**Work to be completed:** Copy out each entry below verbatim, skipping the images.

Extracted data entries:
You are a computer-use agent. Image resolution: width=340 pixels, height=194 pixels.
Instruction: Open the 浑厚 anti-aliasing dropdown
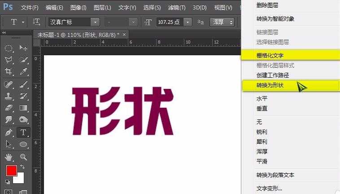(231, 22)
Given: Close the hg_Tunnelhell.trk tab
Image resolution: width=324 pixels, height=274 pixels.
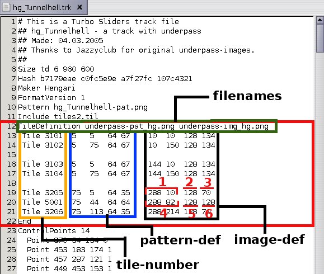Looking at the screenshot, I should (x=79, y=7).
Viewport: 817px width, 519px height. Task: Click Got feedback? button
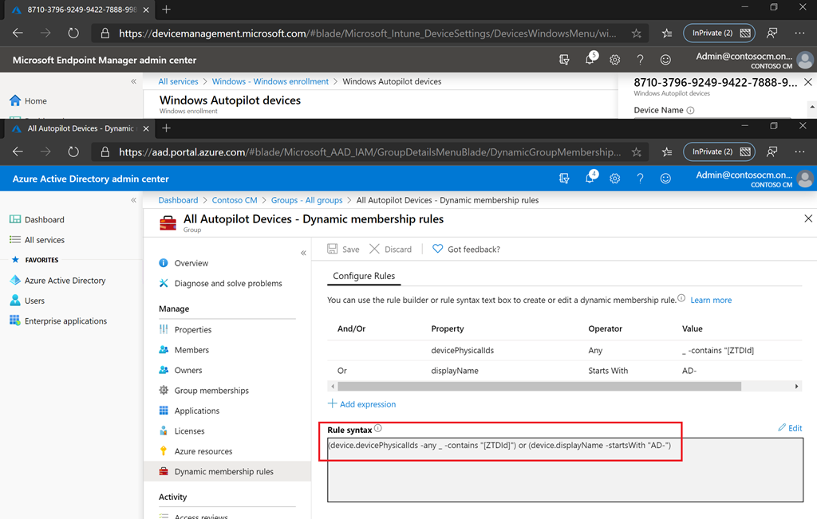(466, 250)
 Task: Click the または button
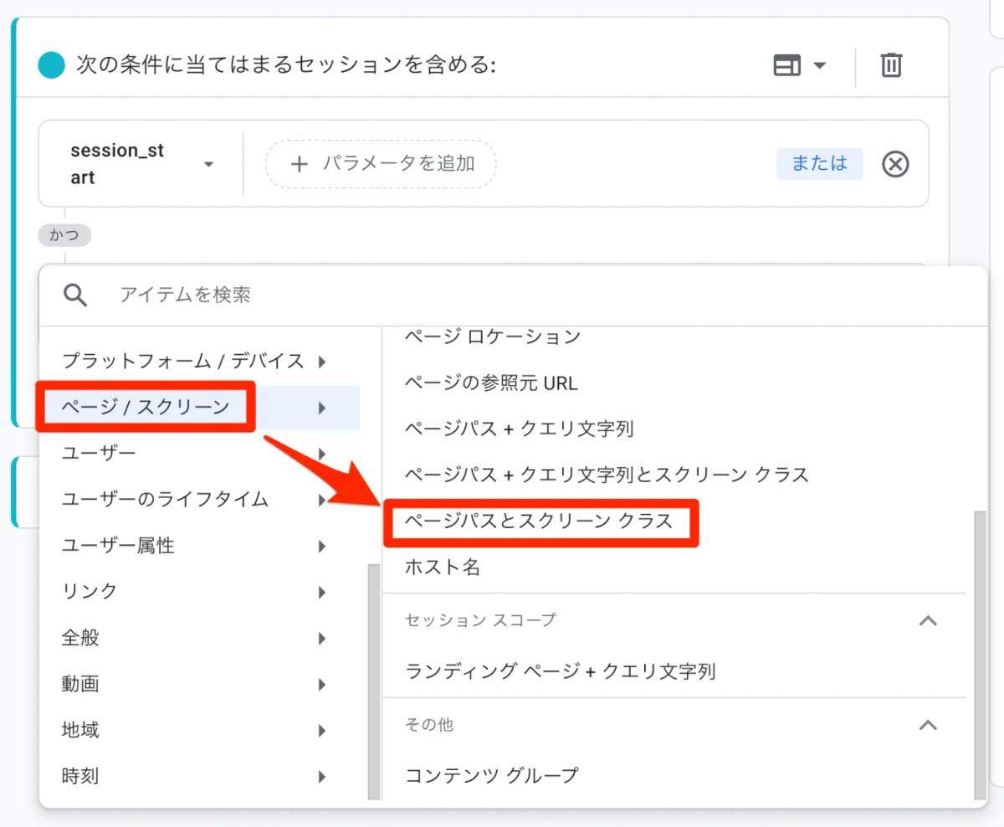pyautogui.click(x=819, y=163)

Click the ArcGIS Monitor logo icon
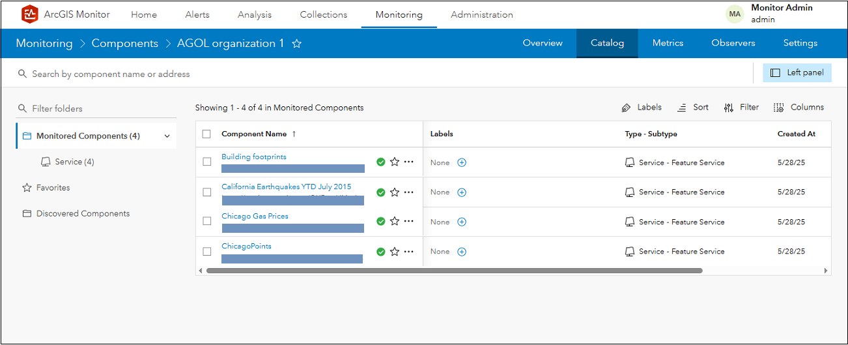pos(30,14)
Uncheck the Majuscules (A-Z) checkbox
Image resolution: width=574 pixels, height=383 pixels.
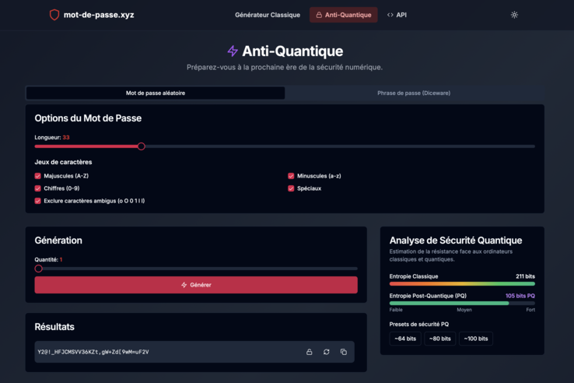38,176
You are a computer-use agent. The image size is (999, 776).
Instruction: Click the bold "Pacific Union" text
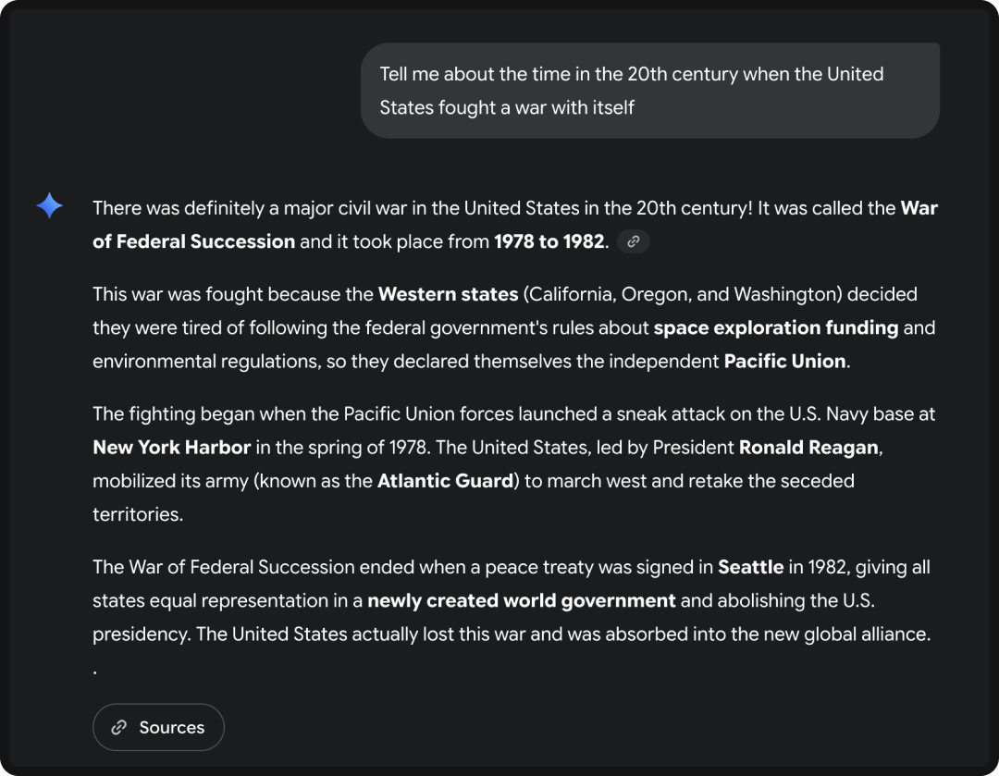point(784,361)
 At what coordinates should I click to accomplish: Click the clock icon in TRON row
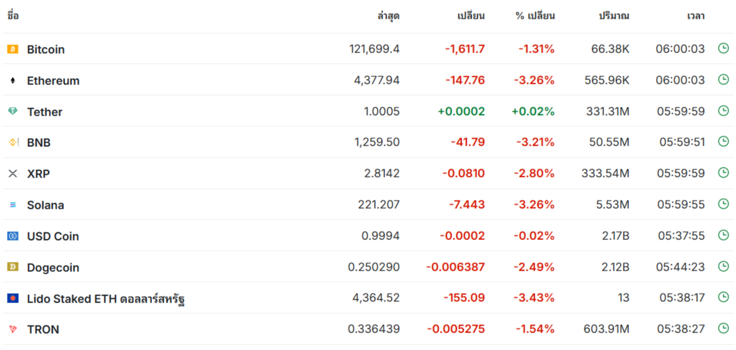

**Response:**
You are a computer-use agent. Image resolution: width=340 pixels, height=194 pixels.
Instruction: Open the 浑厚 anti-aliasing dropdown
(231, 22)
Given: Close the hg_Tunnelhell.trk tab
Image resolution: width=324 pixels, height=274 pixels.
Looking at the screenshot, I should (x=79, y=7).
Viewport: 817px width, 519px height. Task: Click Got feedback? button
(466, 250)
 Task: Click the または button
pyautogui.click(x=819, y=163)

Click the ArcGIS Monitor logo icon
pos(30,14)
Uncheck the Majuscules (A-Z) checkbox
Image resolution: width=574 pixels, height=383 pixels.
38,176
You are a computer-use agent. The image size is (999, 776).
Instruction: Click the bold "Pacific Union" text
point(784,361)
 At what coordinates should I click to accomplish: Click the clock icon in TRON row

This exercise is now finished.